------ PAGE EXTRACT ------

A mock medieval village called Cinderhill was constructed for the game, and for future games.

The building of the village begun in spring 2005 and took (a few winter months excluded) until the very day the game began on July 4, 2006.

The Cinderhill village was eventually burnt down in summer 2012, because the land owners did not want to keep it there any longer.

The village contained 4 long houses, a smithy, a bakery, a healer's hut, toilet facilities, wash house, carpentry shop and a grand temple. All in all, there were 12 buildings with 320 indoor sleeping places and a floor area of over 500 square meters. Cinderhill was very much a work in progress, and there were many ideas for other aspects that were not realized.

== Outcome ==

The Dragonbane project was one of the most ambitious in the history of LARP, and some critics expected it would never operate. The originally advertised event in Estonia was postponed and moved to Sweden. Fewer than a third of the 1000 player spaces were filled, but still the project went ahead, and after several preliminary events (to help build the site and establish characters) the 5-day game was run.

------ PROVIDED INFORMATION ------

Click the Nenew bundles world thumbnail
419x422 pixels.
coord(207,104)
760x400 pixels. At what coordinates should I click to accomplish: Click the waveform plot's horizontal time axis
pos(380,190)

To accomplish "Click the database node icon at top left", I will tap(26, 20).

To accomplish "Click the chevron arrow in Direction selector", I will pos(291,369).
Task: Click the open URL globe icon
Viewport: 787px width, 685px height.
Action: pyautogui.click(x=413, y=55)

------
------ PROVIDED INFORMATION ------

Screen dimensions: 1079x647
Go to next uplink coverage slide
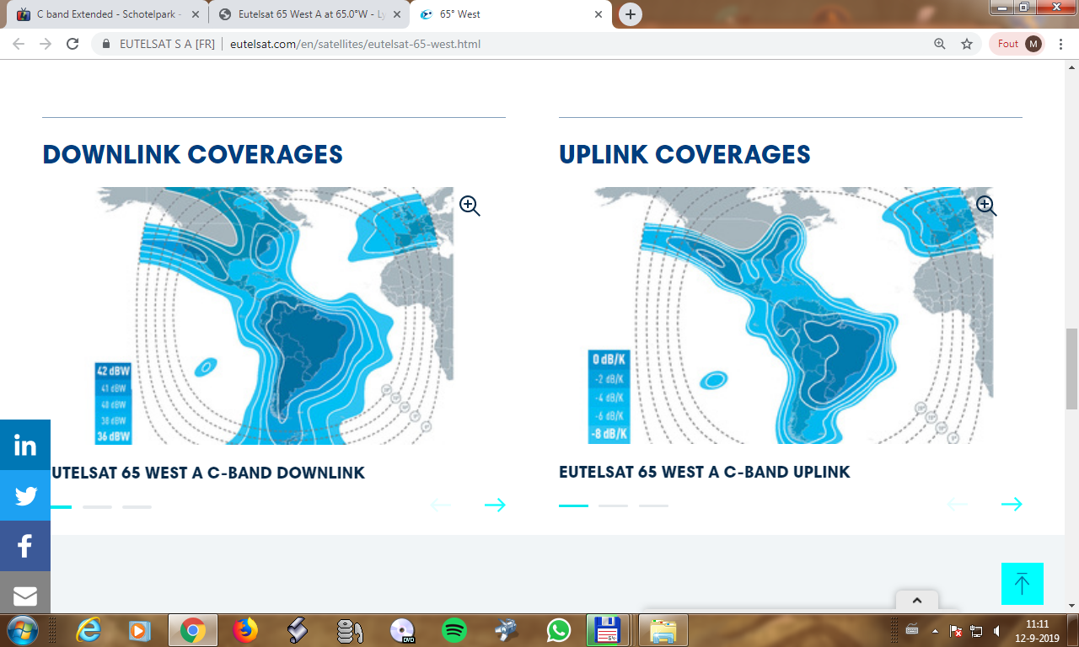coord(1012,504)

------

TASKS FOR THIS EXERCISE -
**a)** From the Cinderhill village text, extract the passage from "The building of" up to and including "were not realized.".
**b)** Extend the text about the Cinderhill village and the Dragonbane project, picking up right after its last sentence.

SOLVED PROBLEMS -
**a)**
The building of the village begun in spring 2005 and took (a few winter months excluded) until the very day the game began on July 4, 2006.

The Cinderhill village was eventually burnt down in summer 2012, because the land owners did not want to keep it there any longer.

The village contained 4 long houses, a smithy, a bakery, a healer's hut, toilet facilities, wash house, carpentry shop and a grand temple. All in all, there were 12 buildings with 320 indoor sleeping places and a floor area of over 500 square meters. Cinderhill was very much a work in progress, and there were many ideas for other aspects that were not realized.

**b)**
Several last-minute technical problems restricted the mobility and articulation of the dragon. Some of the camping areas (outside the village) were reported as inadequately provisioned.

Player response to the event was mixed, dwelling both on the high standards of the immersive environment and on technical and organisational flaws.

The game was billed as a single event, and as yet no plans have been announced for sequels.